Collected data
---+---

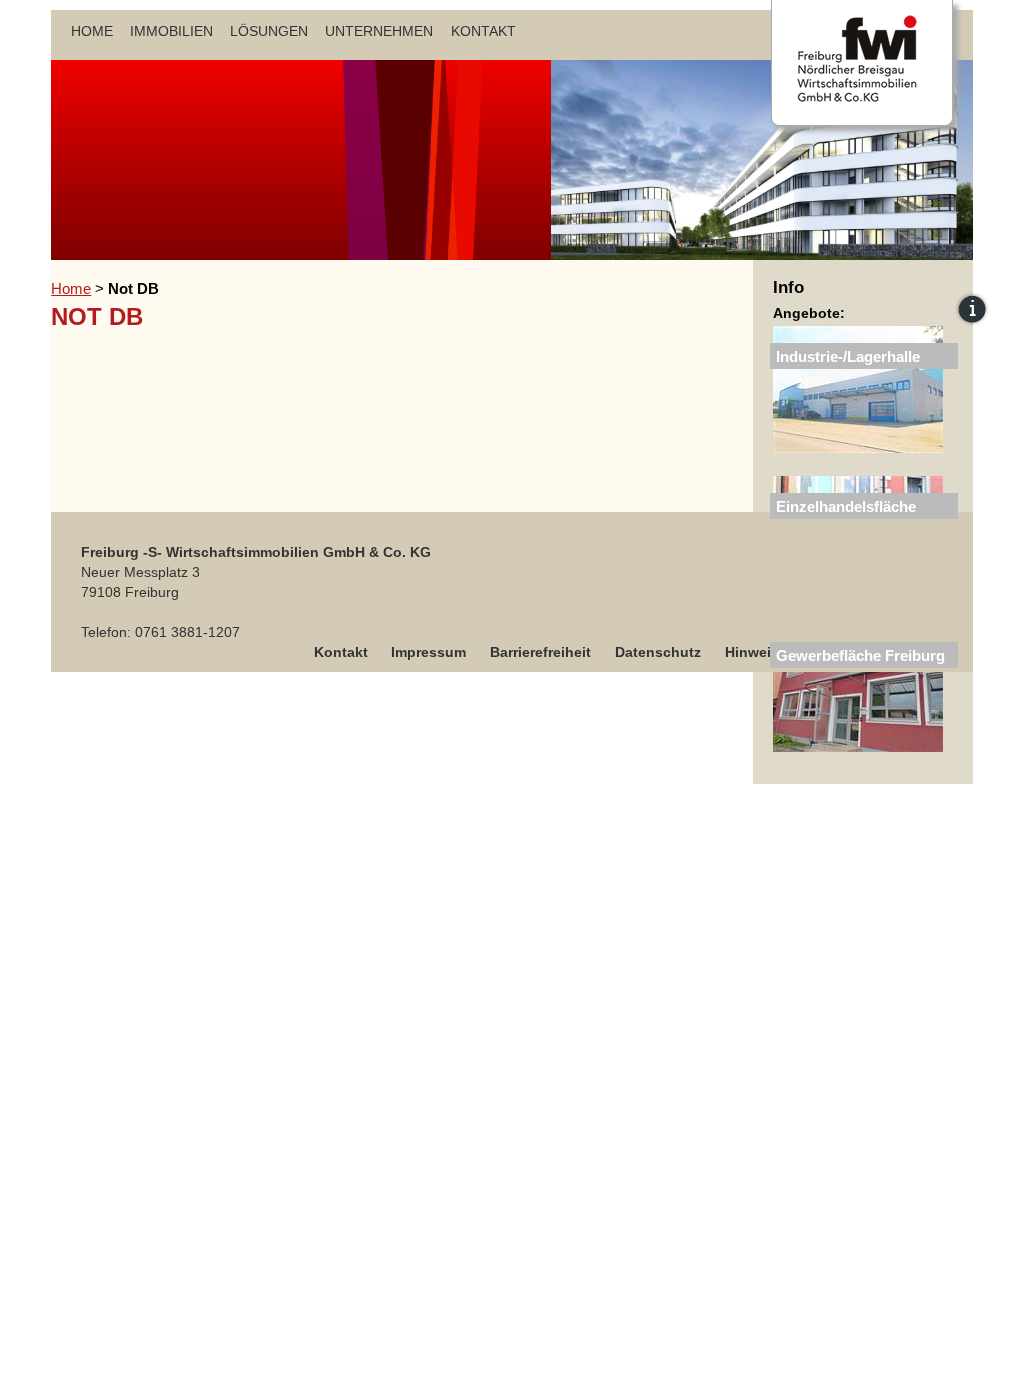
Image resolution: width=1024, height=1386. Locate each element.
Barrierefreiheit (540, 652)
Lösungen (269, 31)
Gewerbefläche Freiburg (860, 655)
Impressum (428, 652)
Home (92, 31)
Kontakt (483, 31)
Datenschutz (658, 652)
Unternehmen (379, 31)
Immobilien (171, 31)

---+---

■ **REQUIRED WORK**
Copy out the records exactly. Do not include the pictures.

■ **SOLUTION FOR THIS PROBLEM**
Image resolution: width=1024, height=1386. Locate each element.
Barrierefreiheit (540, 652)
Lösungen (269, 31)
Gewerbefläche Freiburg (860, 655)
Impressum (428, 652)
Home (92, 31)
Kontakt (483, 31)
Datenschutz (658, 652)
Unternehmen (379, 31)
Immobilien (171, 31)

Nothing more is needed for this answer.